Consigna A: Actualiza el fragmento sobre el estado argentino: reproduce todo lo que va desde "No vamos a citar" hasta "del carácter.", con "idiosincrasia" cambiado por "identidad".
Consigna B:
Responde con base en el fragmento sobre el estado argentino:
(i) ¿Quién firma el texto?
(ii) ¿Para qué nació el estado, según el autor?
(iii) ¿Con qué se vincula el problema argentino?

Fragmento proporcionado:
“ESTADO DISOLVENTE”
En la lucha meramente partidista de una clase
política abyecta y corrupta se han perdido los objetivos estratégicos del
estado argentino ¿A quiénes beneficia esto?
Por Javier
B. Dal
Muchas veces hemos preguntado ¿Qué es el estado
argentino? Parece una cuestión sin sentido si la formulamos de esta manera. Tal
vez la forma correcta sería ¿Qué es el estado para los políticos argentinos? Ya
que son ellos quienes aspiran a ocupar cargos en este ente que nació para la
administración de la cosa pública de una población dentro de un territorio
determinado. Parece algo simple, pero ¿Por qué el caso argentino es atípico?
No vamos a citar las
diferentes teorías del estado ni a sus autores. El problema argentino pasa por
otro lado y se vincula más bien con su propia idiosincrasia y particularidades
del carácter.

Conjunto de ítems:
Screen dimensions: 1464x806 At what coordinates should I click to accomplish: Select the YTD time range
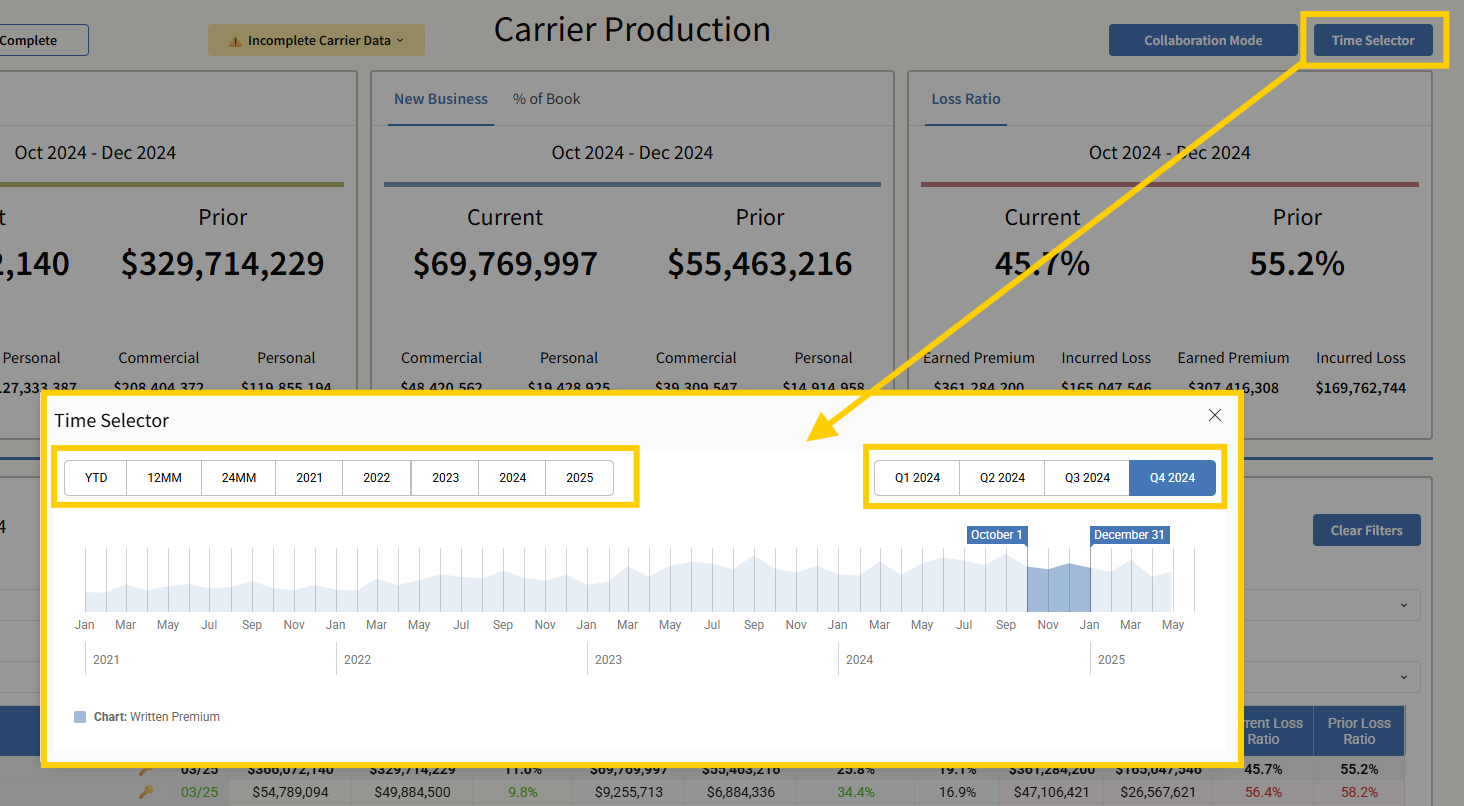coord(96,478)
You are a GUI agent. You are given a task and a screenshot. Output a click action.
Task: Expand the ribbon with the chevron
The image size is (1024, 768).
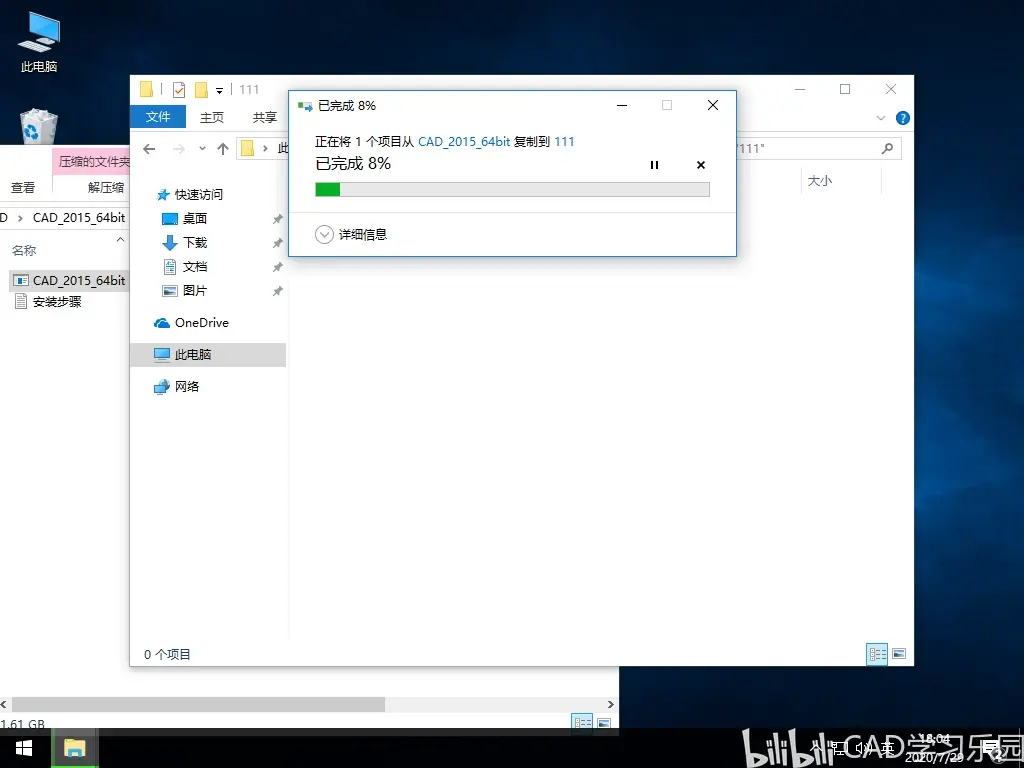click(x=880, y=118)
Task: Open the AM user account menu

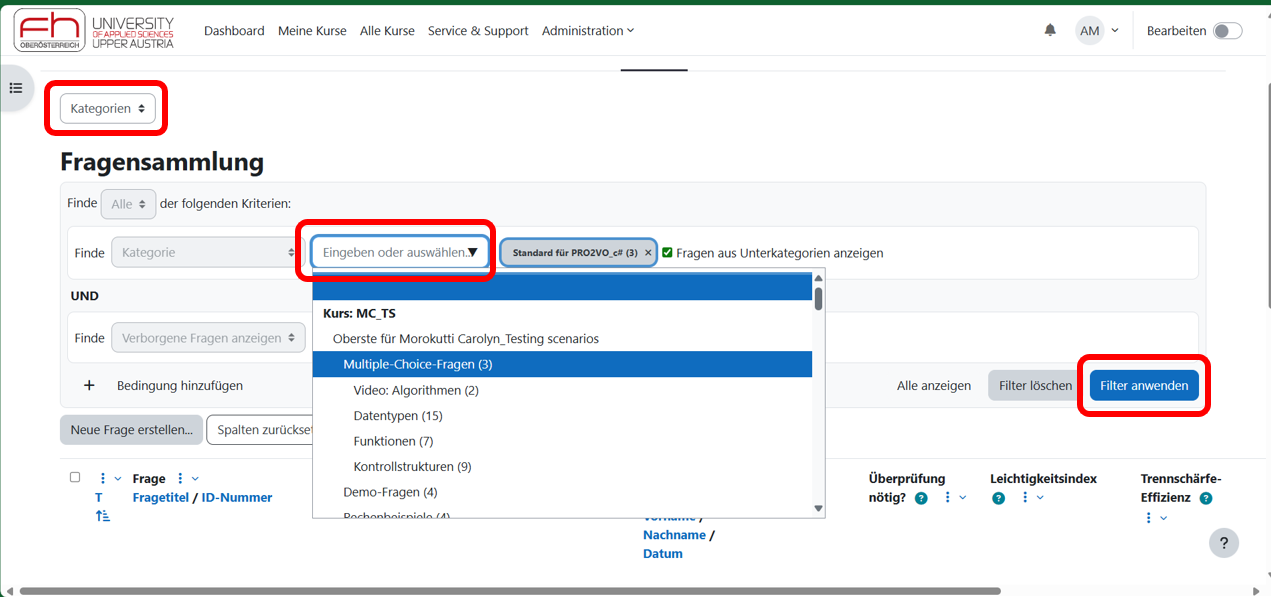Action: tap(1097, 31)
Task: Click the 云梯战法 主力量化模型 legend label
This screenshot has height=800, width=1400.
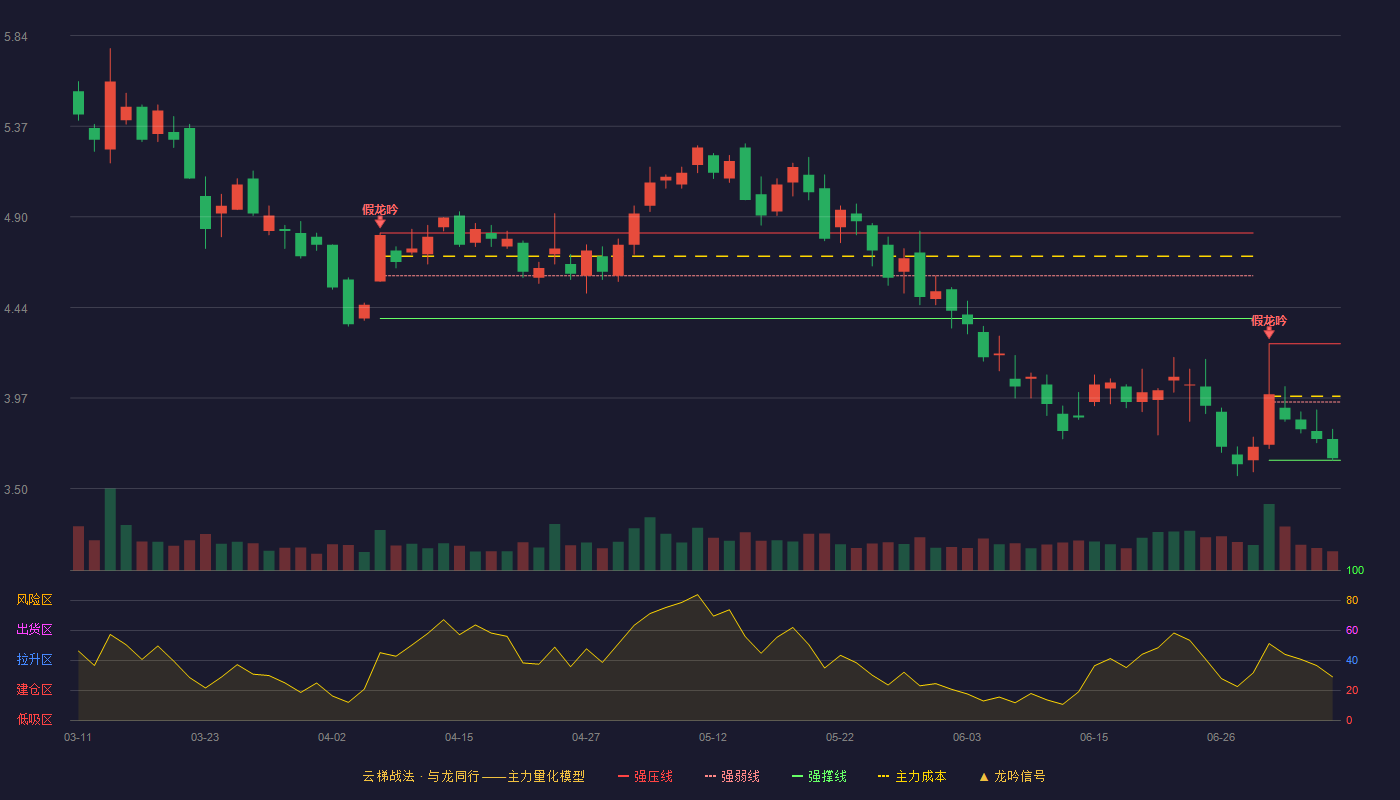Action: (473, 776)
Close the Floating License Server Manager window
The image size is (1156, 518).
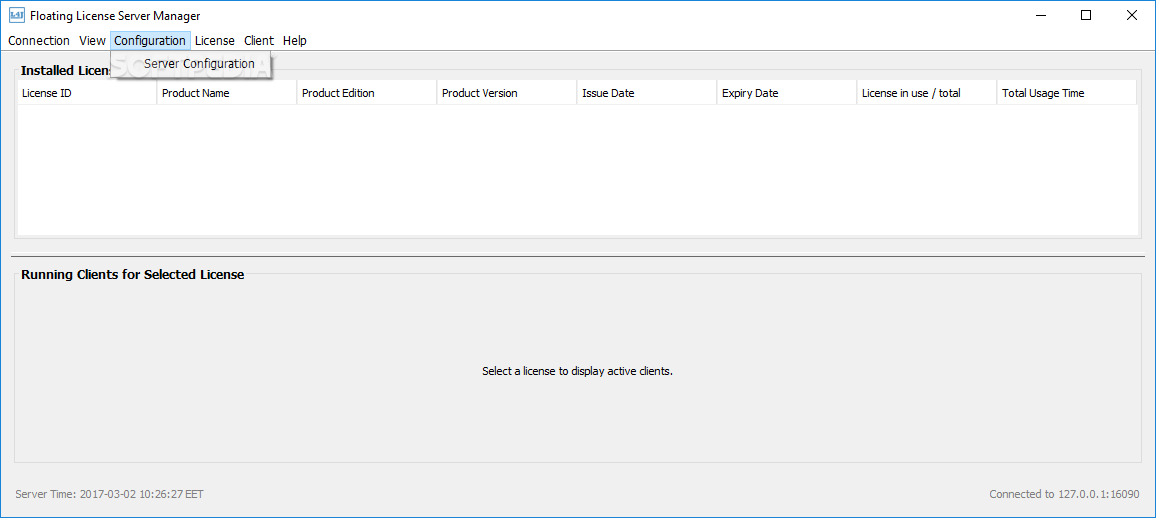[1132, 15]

Respuesta desarrollada A:
No vamos a citar las
diferentes teorías del estado ni a sus autores. El problema argentino pasa por
otro lado y se vincula más bien con su propia identidad y particularidades
del carácter.

Respuesta desarrollada B:
(i) Javier B. Dal.
(ii) Para la administración de la cosa pública de una población dentro de un territorio determinado.
(iii) Con su propia idiosincrasia y particularidades del carácter.